I was able to reproduce with your full config. Your file is being split properly, but several additional files are created, and those are the ones you should eliminate.

Nested-splitting: One set of files gets created when the CvsSplitter is trying to split every files with a content. This means the first two split records are being split again and the output is obviously bad since they were not meant to be split. To get around this, you have to tell the splitter to only address the CSV files.

Saving of parent file: The original .csv file is also being saved since you do not specify anywhere you do not want to keep it. You can easily get rid of it by rejecting files ending with .csv.

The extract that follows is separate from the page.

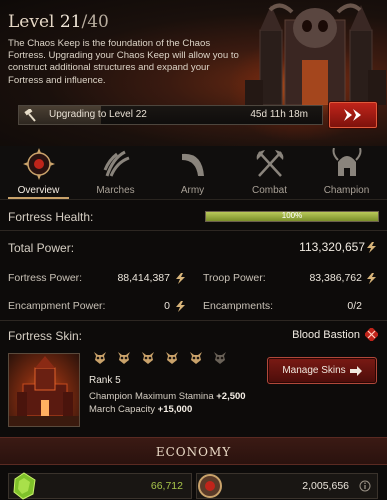 This screenshot has height=500, width=387. I want to click on horn-icon, so click(193, 164).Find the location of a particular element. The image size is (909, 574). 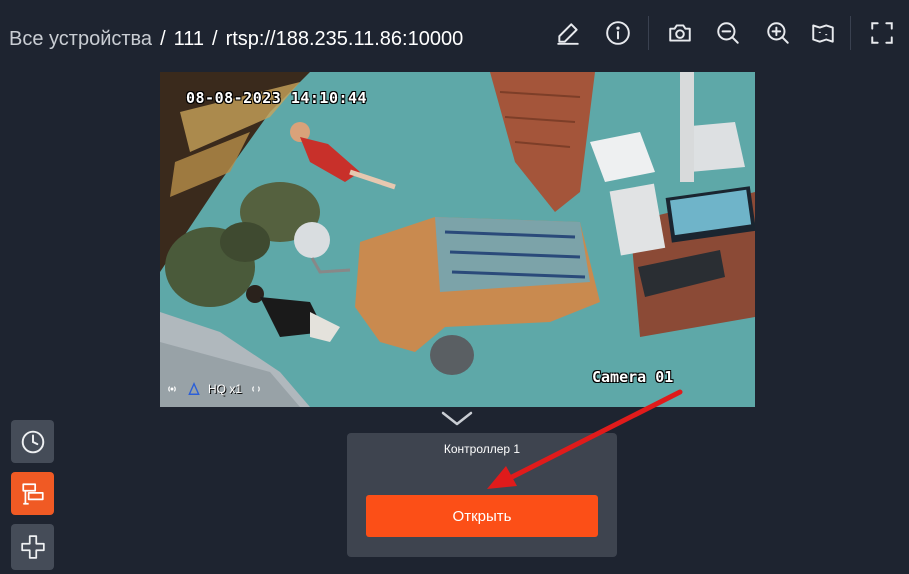

chevron-down-icon is located at coordinates (457, 419).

The two "fixes" can be applied like this:

      <importer>
          <preParseHandlers>
            <splitter class="com.norconex.importer.handler.splitter.impl.CsvSplitter"
                        separatorCharacter=";"
                        quoteCharacter="&quot;"
                        useFirstRowAsFields="true"
                        linesToSkip="0"
                        referenceColumn="id"
                        contentColumns="text" 
                        >
                <!-- This ensures only .csv files get splitted (also excluding its children) -->
                <restrictTo field="document.reference">.*\.csv$</restrictTo>
            </splitter>

            <!-- Do not save parent .csv file, reject it -->
            <filter class="com.norconex.importer.handler.filter.impl.RegexMetadataFilter"
                  onMatch="exclude" field="document.reference" >.*\.csv$</filter>
        </preParseHandlers>
      </importer>

The above should make it work for you. Please confirm.

jetnet commented 8 years ago

Hi Pascal,

thank you for the explanation, that makes sense :) The parameters did not help with the norconex libs from last month, but after updating to the latest release "2015-11-06" - it works just perfect.

Thank you for the great support!

essiembre commented 8 years ago

You are very welcome! Glad it works for you.